One of my many jobs working for HSBC was system testing,
taking the application that the programmers had built and making sure it worked
- or more precisely, trying to break it, trying to use it as it would actually
be used in the real world and see what it did when things went slightly awry,
or when the system was asked to do something that it had not really been
designed to expect. With virtually everything we touch these days being based
on one computer system or another, when we are all so reliant on our
smartphones and the apps that they run, software and system testing is becoming
more and more important. There are lots of tools for the tester, and testers
themselves are highly skilled, sometimes as skilled or even more so than the
people who wrote the code they are testing. But when I started testing it was
in a quite informal environment and the way I learned to test was quite
unstructured, albeit that it was taken seriously. What I quickly realised was that
in most cases, when given something to test, covering every possible scenario was
out of the question because it could not be done within the deadline- and
anyway, my experience has been that you no matter how much you test, once a
system or a program goes live, some user will do something you could not
possibly have thought of!
That is where the pragmatism comes in, dealing with things
realistically, making decisions based on practical rather than theoretical
considerations, and accepting that sometimes perfection isn't possible. For
instance, I once worked on a project for which the bank brought in a highly
paid team (much more highly paid than us mere employees) of external testers to
work on an automated process that was being developed. They spent about six
months testing (with the team they had, this worked out at about three
man-years of testing) this automated process, while I was tasked with testing
the manual equivalent (that is, the exceptions that did not automate). They tested every conceivable scenario - and
some that I was at great pains to point out to them were not actually possible.

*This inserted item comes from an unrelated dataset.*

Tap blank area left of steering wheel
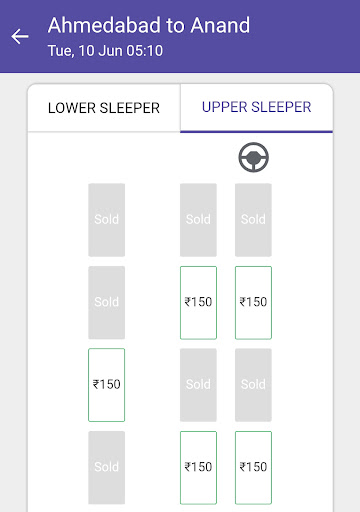360x512 pixels. pyautogui.click(x=133, y=157)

As far as I remember, they never really finished the testing.
I was given two weeks to test my piece...on my own. I did it
- it involved some very long days - and at the end of it, the manual process
went live...and the automated process did not. The stuff I tested worked -with
a few inevitable glitches, some of which were with the mainframe side of things
rather than the user interface or the actual functionality that I had been
responsible for testing. And the only reason that I managed to get it tested
and the bugs fixed within the deadline was because, rather than insist on
perfection, I was pragmatic. There was a point I reached when I had to chose
between meeting the deadline with a product that worked well enough or missing
the deadline to squeeze in a bit more testing...and missing the deadline wasn't
an option.
There is a difference between attention to detail and
perfection, and I'm a great believer in the Pareto principle; about 20% of your
effort will cover about 80% of what you need to achieve, and the other 80% of
your effort will be spent on the last 20%. Sometimes that extra effort brings
such a marginal reward that it isn't worth the time. The pragmatic
perfectionist who applies the Pareto principle allied to attention to detail
will always be more effective than a straightforward perfectionist, because
ultimately, the pragmatic perfectionist gets things finished.